American politician (born 1961)

Karla Lea Drenner (born September 10, 1961) is an American academic and politician from Georgia. A Democrat, she is a member of the Georgia House of Representatives representing the state's 85th district in Avondale Estates, DeKalb County.

Drenner has four degrees from four different universities. She obtained a Bachelor of Science from West Virginia State College, an MBA from Fontbonne College, a Master of Science from Southern Illinois University and a PhD from La Salle University. In 2011, Drenner completed Harvard University's John F. Kennedy School of Government program for Senior Executives in State and Local Government as a David Bohnett LGBTQ Victory Institute Leadership Fellow.

Drenner is an adjunct Professor at DeVry University where she teaches Environmental Science, Principles of Ethics and Leadership and Motivation. Drenner is also the owner and President of an environmental safety and health consulting firm.

A lesbian, Drenner was the first ever openly gay member of the Georgia General Assembly. As of 2024, she is one of six LGBT members, alongside Democratic Representatives Park Cannon, Sam Park, Renitta Shannon, Keisha Waites, and Matthew Wilson. Her campaigns have won the backing of the Gay & Lesbian Victory Fund.

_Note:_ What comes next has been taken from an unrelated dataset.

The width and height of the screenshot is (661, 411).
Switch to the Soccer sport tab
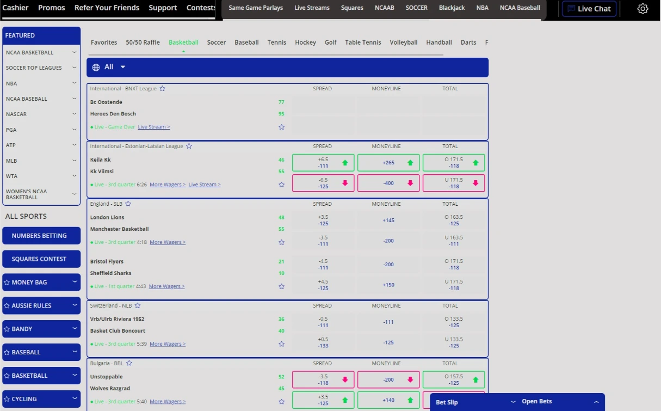click(x=216, y=42)
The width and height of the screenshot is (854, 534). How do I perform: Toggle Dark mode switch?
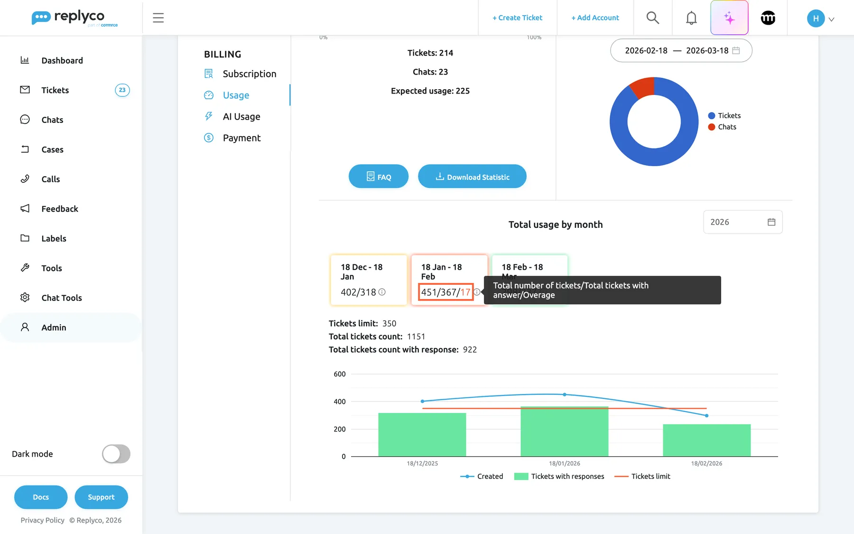coord(116,454)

A resident of Avondale Estates, Drenner was first elected to the state house in 2000, defeating a four-term incumbent in what was then the 66th district. In this heavily Democratic district, the primary election was the key contest and she won it by just 68 votes — 52% to 48%. No Republican had filed for the seat so she won the general election unopposed. Due to redistricting, the seat was renumbered the 57th district in 2002 and the 85th in 2004 but she won re-election unopposed on both occasions.

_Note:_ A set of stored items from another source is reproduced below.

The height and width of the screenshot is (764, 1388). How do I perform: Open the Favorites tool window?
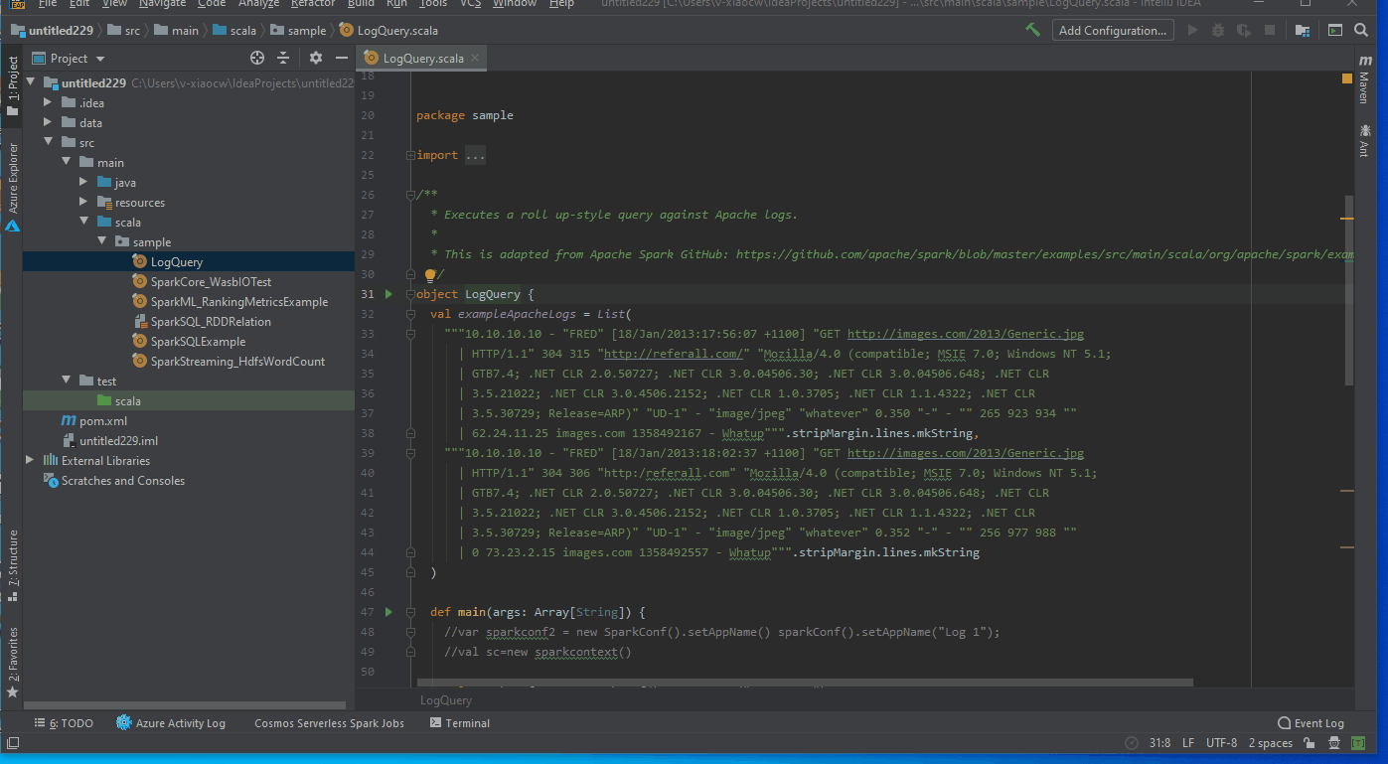click(x=12, y=656)
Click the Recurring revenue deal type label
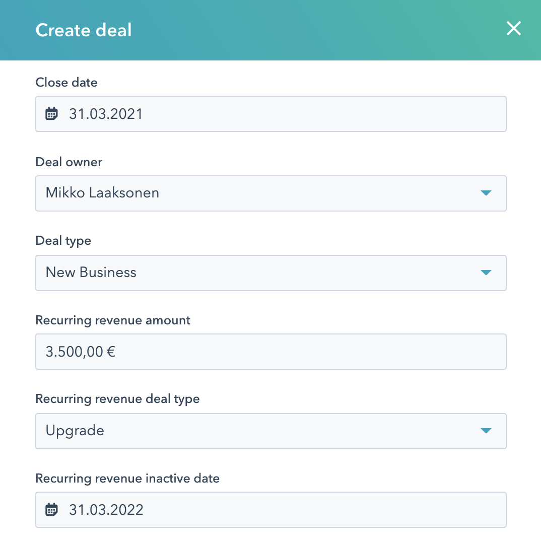541x542 pixels. pyautogui.click(x=117, y=399)
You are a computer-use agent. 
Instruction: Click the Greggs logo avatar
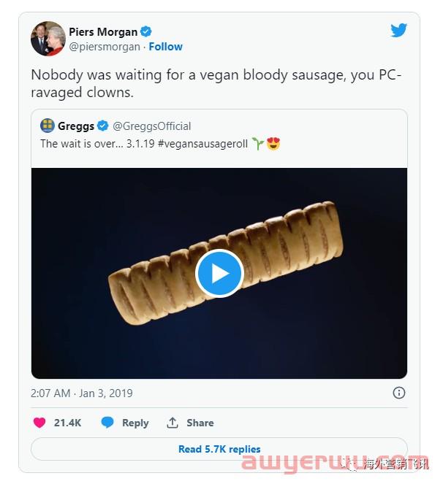[x=48, y=126]
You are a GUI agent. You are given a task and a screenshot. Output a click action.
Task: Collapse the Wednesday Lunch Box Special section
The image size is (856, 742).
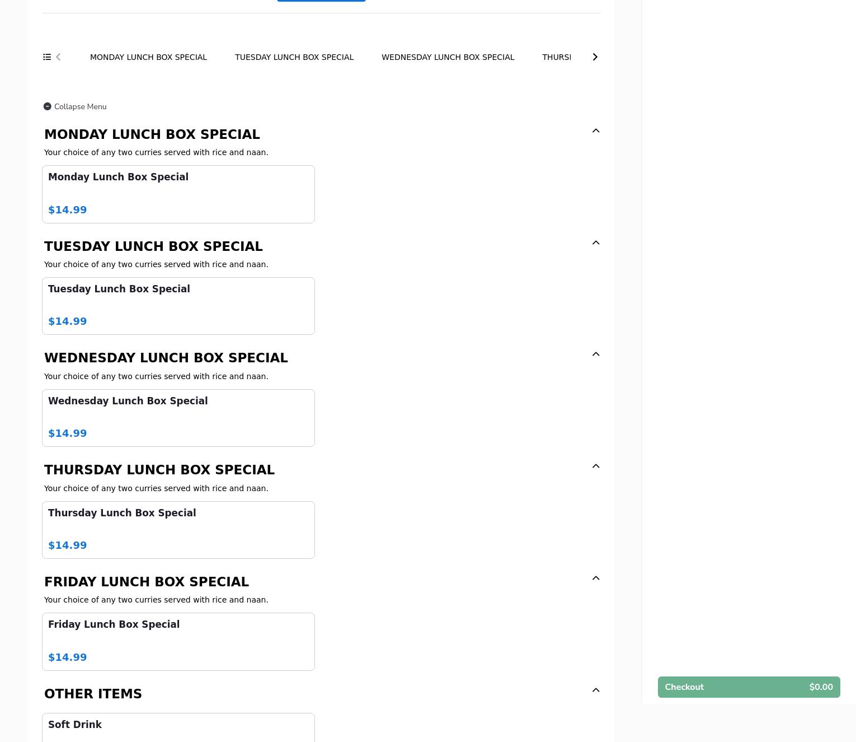[595, 354]
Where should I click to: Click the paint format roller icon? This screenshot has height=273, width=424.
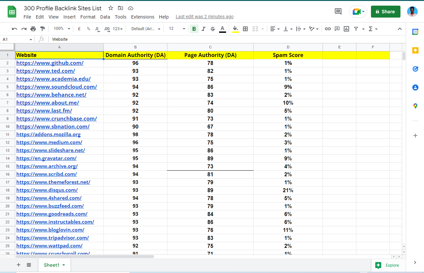tap(42, 29)
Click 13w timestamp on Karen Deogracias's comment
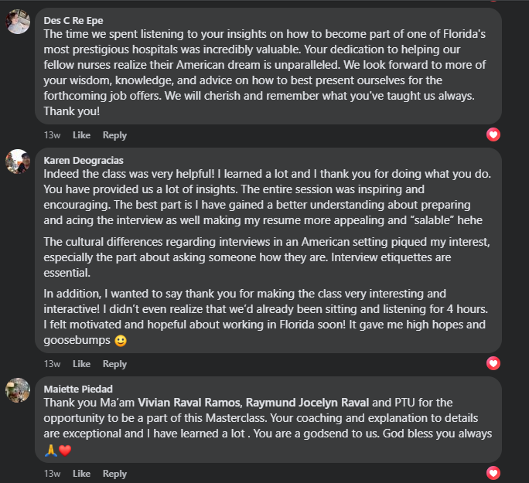This screenshot has width=529, height=483. [52, 364]
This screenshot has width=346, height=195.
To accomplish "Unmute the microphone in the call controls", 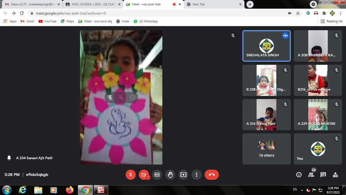I will tap(130, 175).
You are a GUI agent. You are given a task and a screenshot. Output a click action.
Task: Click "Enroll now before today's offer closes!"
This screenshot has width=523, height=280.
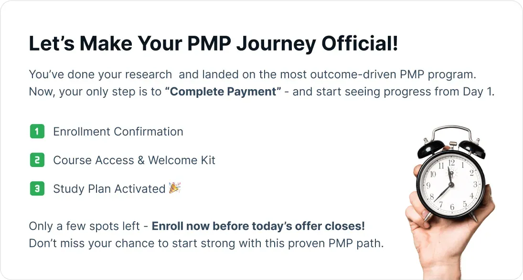pyautogui.click(x=258, y=226)
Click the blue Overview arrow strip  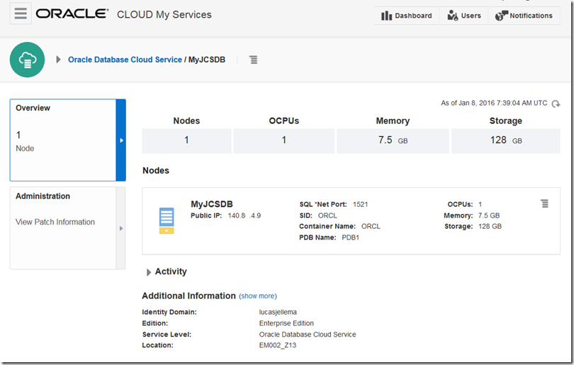click(121, 140)
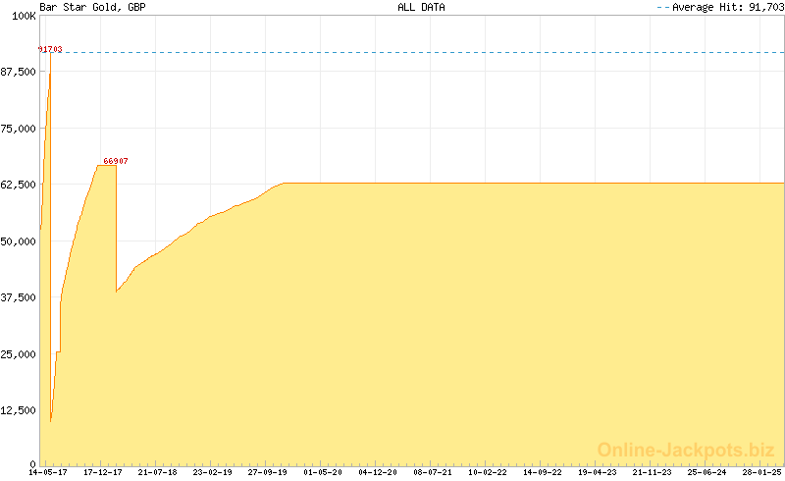This screenshot has width=785, height=481.
Task: Pick the 01-05-20 date tick label
Action: pyautogui.click(x=323, y=472)
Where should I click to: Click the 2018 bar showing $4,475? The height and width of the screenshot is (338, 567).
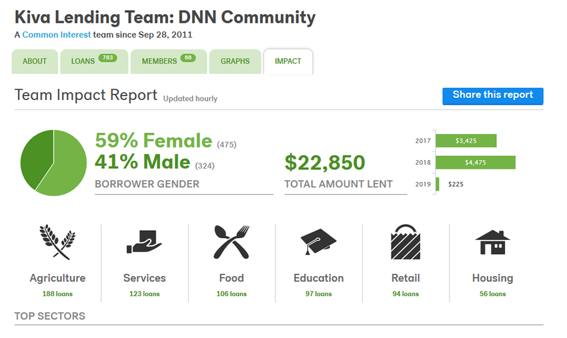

The 85th district is 66% African American according to figures from the 2000 census. There have therefore been moves by some black leaders to replace Drenner with an African American. Indeed, in 2006, she faced an aggressive primary challenge from Cynthia Tucker, a black medical professor. Drenner survived, winning the primary by 62% to 38% and going on to win the general election unopposed. She faced no opposition in 2008 or 2010.